**Text excerpt:**
^^^^^^^^^^^^^^^^

I wounder if it would be acceptable to pass down to faultaround a copy
of vmf, so it mess with it without risking to corrupt the original one?

We would need to transfer back prealloc_pte, but the rest can be safely
discarded, I believe.

But it's somewhat wasteful of stack. sizeof(vmf) == 96 on x86-64.
Linus Torvalds Jan. 11, 2021, 7:25 p.m. UTC | #6
On Mon, Jan 11, 2021 at 6:24 AM Kirill A. Shutemov <kirill@shutemov.name> wrote:
>
> I wonder if it would be acceptable to pass down to faultaround a copy
> of vmf, so it mess with it without risking to corrupt the original one?

I'd almost prefer to split vmf into two parts: the 'this is the fault
info' part and the 'this is the fault handling state' part.

So the first one would be filled in by the actual page faulter (or
GUP) - and then be 'const' during the lookup, while the second one
would be set up by handle_mm_fault() and would contain that "this is
the current state of my fault state machine" and contain things like
that ->pte thing.

And then if somebody actually needs to pass in "modified fault state"
(ie that whole "I'm doing fault-around, so I'll use multiple
addresses") they'd never modify the address in the fault info, they'd
just pass the address as an explicit argument (like most cases already
do - the "change addr or flags in vmf" is actually already _fairly_
rare).

               Linus
Hugh Dickins Jan. 11, 2021, 9:03 p.m. UTC | #7
On Mon, 11 Jan 2021, Will Deacon wrote:
> On Fri, Jan 08, 2021 at 11:34:08AM -0800, Linus Torvalds wrote:
> > On Fri, Jan 8, 2021 at 9:15 AM Will Deacon <will@kernel.org> wrote:
> > >
> > > The big difference in this version is that I have reworked it based on
> > > Kirill's patch which he posted as a follow-up to the original. However,
> > > I can't tell where we've landed on that -- Linus seemed to like it, but
> > > Hugh was less enthusiastic.
> > 
> > Yeah, I like it, but I have to admit that it had a disturbingly high
> > number of small details wrong for several versions. I hope you picked
> > up the final version of the code.
> 
> I picked the version from here:
> 
>   https://lore.kernel.org/r/20201229132819.najtavneutnf7ajp@box
> 
> and actually, I just noticed that willy spotted a typo in a comment, so
> I'll fix that locally as well as adding the above to a 'Link:' tag for
> reference.
> 
> > At the same time, I do think that the "disturbingly high number of
> > issues" was primarily exactly _because_ the old code was so
> > incomprehensible, and I think the end result is much cleaner, so I
> > still like it.

Just to report that I gave this v2 set a spin on a few (x86_64 and i386)
machines, and found nothing objectionable this time around.

And the things that I'm unenthusiastic about are exactly those details
that you and Kirill and Linus find unsatisfactory, but awkward to
eliminate: expect no new insights from me!

Hugh
Will Deacon Jan. 12, 2021, 9:46 p.m. UTC | #8
On Mon, Jan 11, 2021 at 01:03:29PM -0800, Hugh Dickins wrote:
> On Mon, 11 Jan 2021, Will Deacon wrote:
> > On Fri, Jan 08, 2021 at 11:34:08AM -0800, Linus Torvalds wrote:
> > > On Fri, Jan 8, 2021 at 9:15 AM Will Deacon <will@kernel.org> wrote:
> > > >
> > > > The big difference in this version is that I have reworked it based on
> > > > Kirill's patch which he posted as a follow-up to the original. However,
> > > > I can't tell where we've landed on that -- Linus seemed to like it, but
> > > > Hugh was less enthusiastic.

^^^^^^^^^^^^^^^^

**Dataset rows:**
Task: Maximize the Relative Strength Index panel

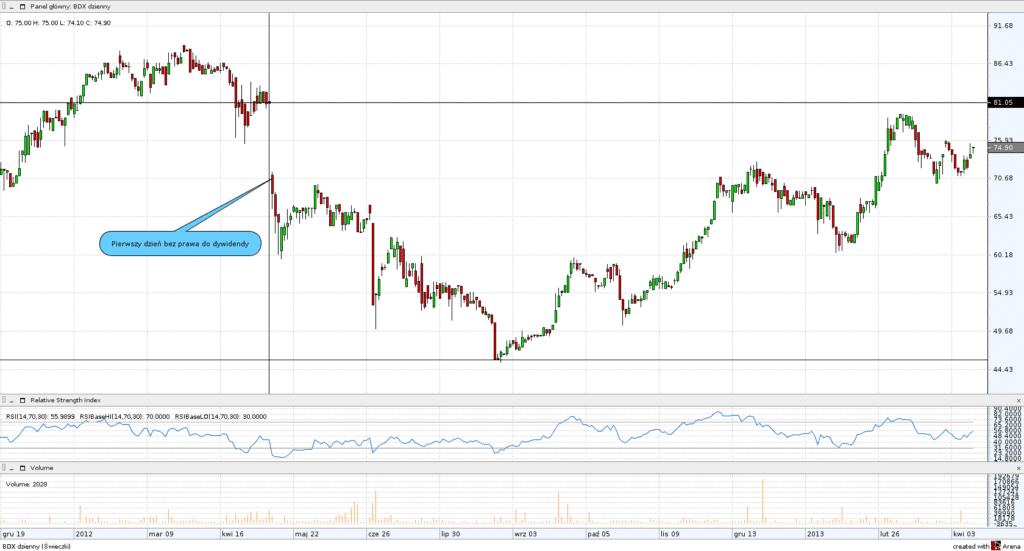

^^^^^^^^^^^^^^^^

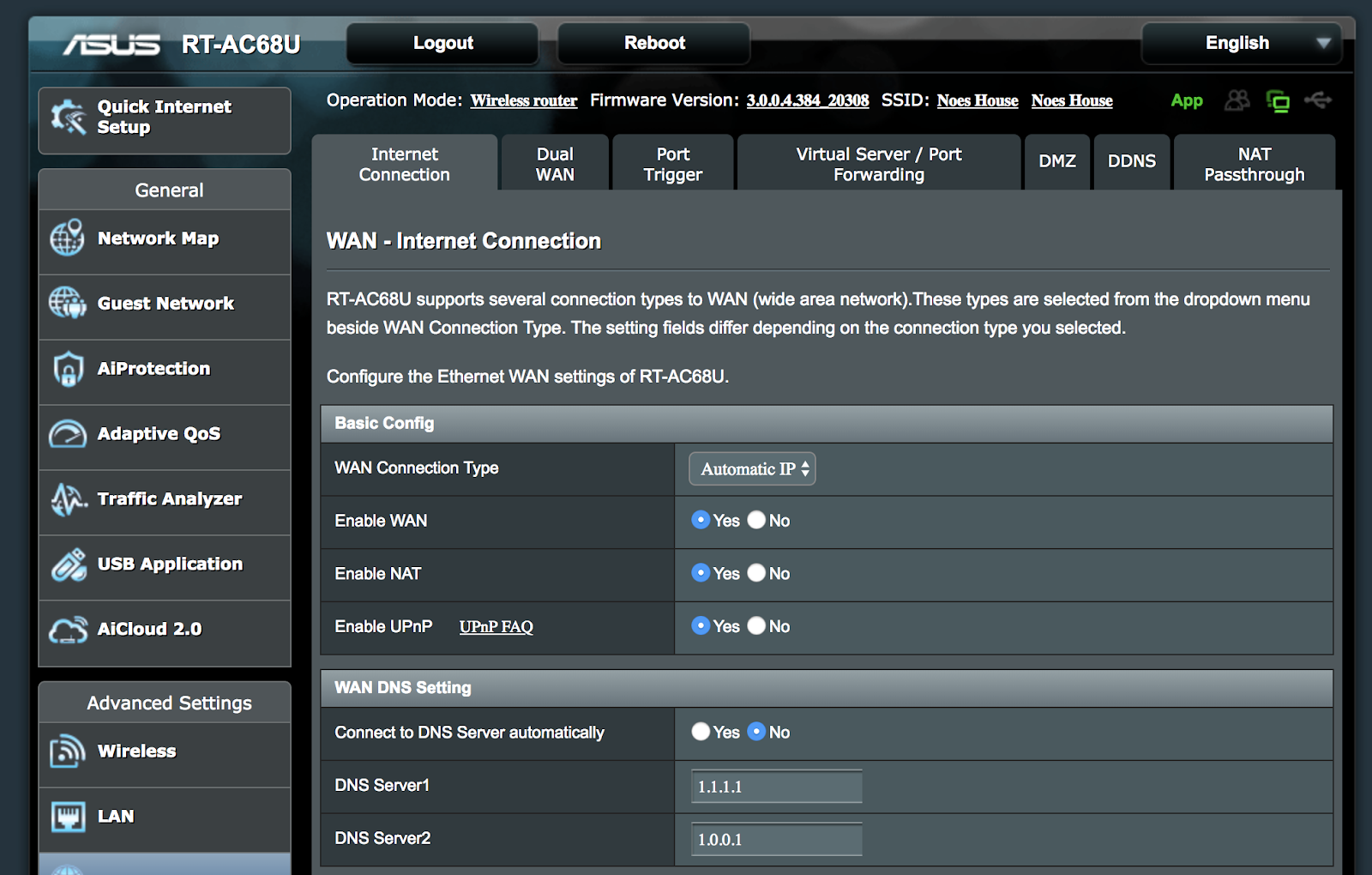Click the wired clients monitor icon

^^^^^^^^^^^^^^^^

**Given exercise 1:**
Quote the mailing list thread from "I'd almost prefer" to "that ->pte thing.".
**Given exercise 2:**
List the names of the people credited in the mailing list thread's message headers that give a date, time and message number.
**Given exercise 3:**
According to the mailing list thread, what is sizeof(vmf) on x86-64?
Base every answer on the mailing list thread alone.

**Result 1:**
I'd almost prefer to split vmf into two parts: the 'this is the fault
info' part and the 'this is the fault handling state' part.

So the first one would be filled in by the actual page faulter (or
GUP) - and then be 'const' during the lookup, while the second one
would be set up by handle_mm_fault() and would contain that "this is
the current state of my fault state machine" and contain things like
that ->pte thing.

**Result 2:**
Linus Torvalds, Hugh Dickins, Will Deacon

**Result 3:**
96